Polícia Federal afasta Eduardo Bolsonaro por faltas e exige devolução de arma institucional
A Corregedoria da Polícia Federal (PF) no Rio de Janeiro formalizou o afastamento preventivo do ex-deputado federal Eduardo Bolsonaro de suas funções como escrivão. A medida, tomada em fevereiro de 2026, ocorre após o político não se apresentar ao trabalho na delegacia de Angra dos Reis (RJ) após a perda de seu mandato parlamentar em dezembro de 2025.
Entenda o caso e as últimas atualizações
Eduardo Bolsonaro teve seu mandato cassado pela Câmara dos Deputados em 18 de dezembro de 2025, devido ao excesso de faltas às sessões deliberativas. Com a cassação, a licença que o permitia exercer a atividade legislativa sem comparecer à PF perdeu a validade. A instituição determinou seu retorno imediato ao posto de escrivão, ocupado por ele entre 2010 e 2014, mas o ex-parlamentar não se apresentou.

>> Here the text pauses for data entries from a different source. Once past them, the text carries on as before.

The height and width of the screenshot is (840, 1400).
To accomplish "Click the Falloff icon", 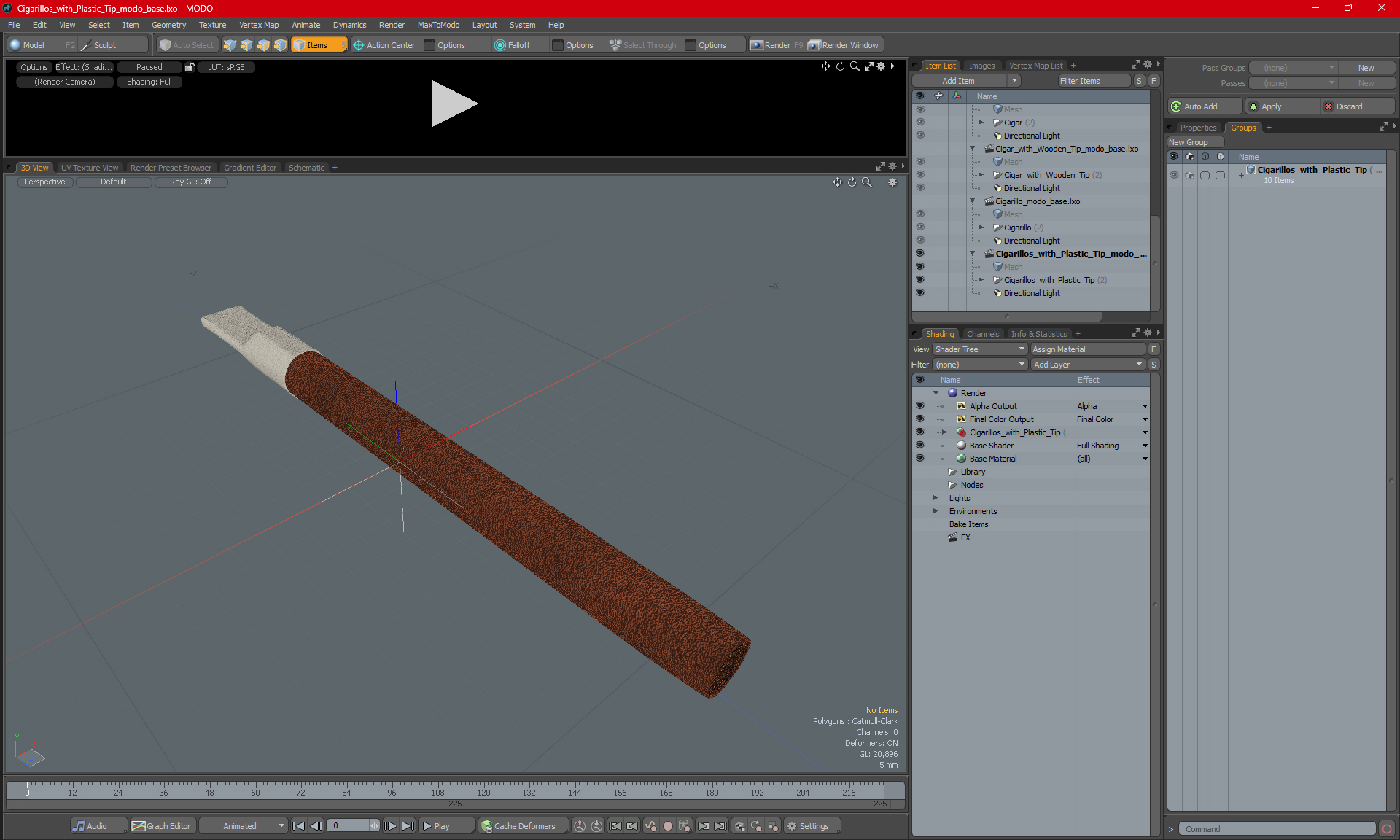I will tap(499, 45).
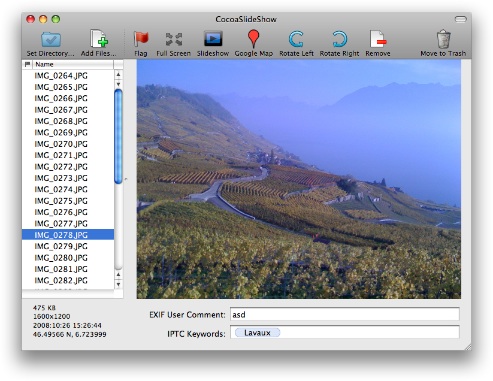493x381 pixels.
Task: Select the Lavaux keyword token
Action: pyautogui.click(x=257, y=333)
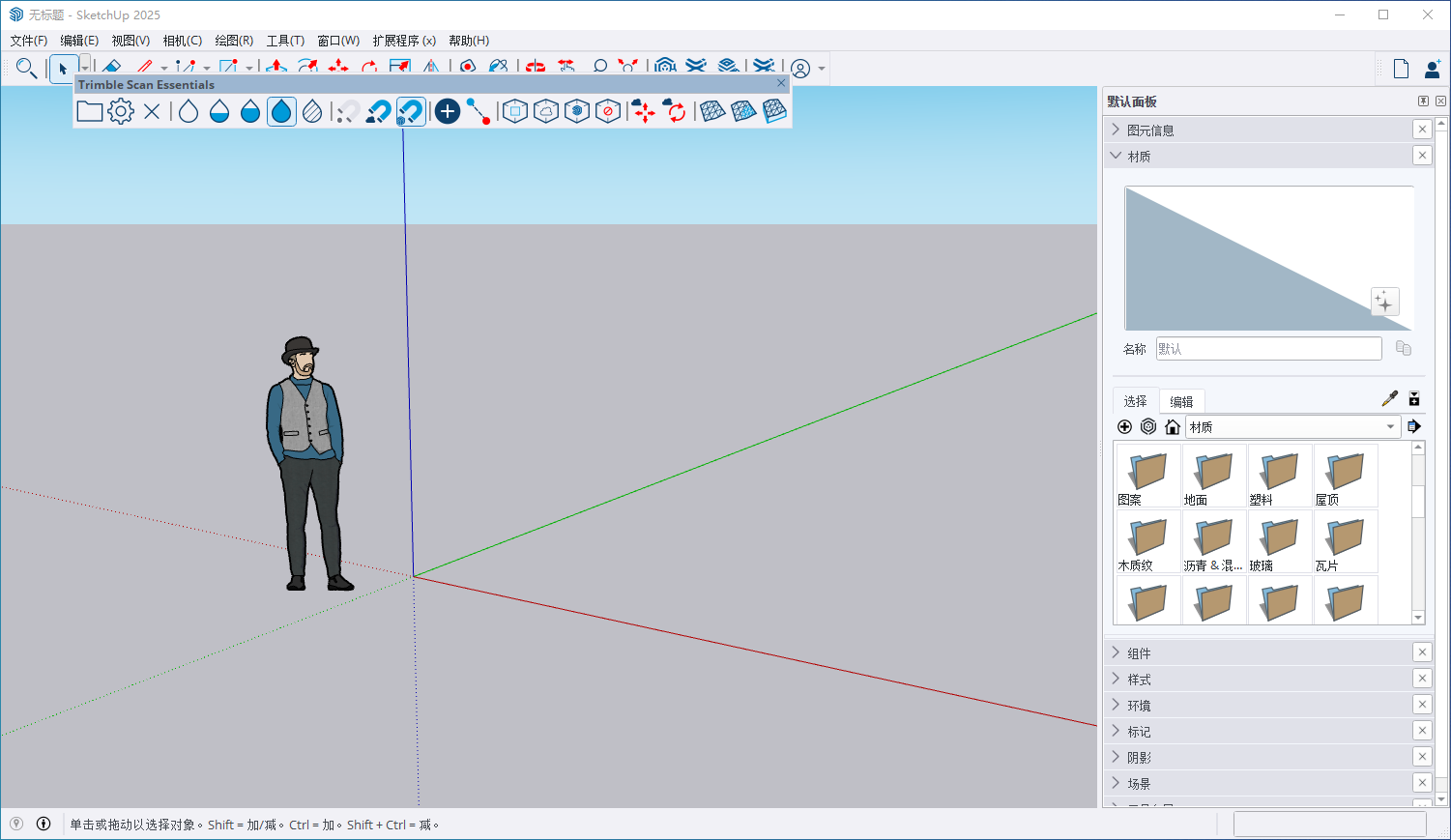Select the eyedropper sample paint tool
1451x840 pixels.
coord(1390,398)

Principais pontos do processo:
- Abandono de cargo: A PF instaurou um Processo Administrativo Disciplinar (PAD) em 27 de janeiro de 2026 para apurar a ausência injustificada por mais de 30 dias consecutivos, o que pode resultar na demissão definitiva do serviço público.
- Afastamento cautelar: O afastamento atual é uma medida preventiva até a conclusão do PAD. Eduardo tem o prazo de cinco dias úteis para entregar sua carteira funcional e sua arma institucional (uma pistola Glock brasionada pela corporação) ao chefe imediato.
- Residência no exterior: Eduardo Bolsonaro vive nos Estados Unidos (Texas) desde março de 2025. Ele afirma ser alvo de “perseguição política” e declarou publicamente que não pretende retornar ao Brasil para reassumir o cargo, criticando a cúpula da PF.
Contexto jurídico ampliado
Além da esfera administrativa, a situação do filho do ex-presidente Jair Bolsonaro se agrava no Judiciário. Em fevereiro de 2026, o Supremo Tribunal Federal (STF) o tornou réu em uma ação penal por obstrução de Justiça e coação.
A denúncia, apresentada pela Procuradoria-Geral da República (PGR), aponta que Eduardo teria atuado de forma reiterada nos Estados Unidos para articular sanções internacionais contra autoridades brasileiras e ministros do STF. Com a abertura da ação penal, ele deverá apresentar defesa formal, embora permaneça fora do país.
O processo na Polícia Federal segue os trâmites legais da Lei 8.112/90, que rege os servidores públicos federais, e a decisão final sobre sua demissão dependerá do parecer da comissão processante da corporação.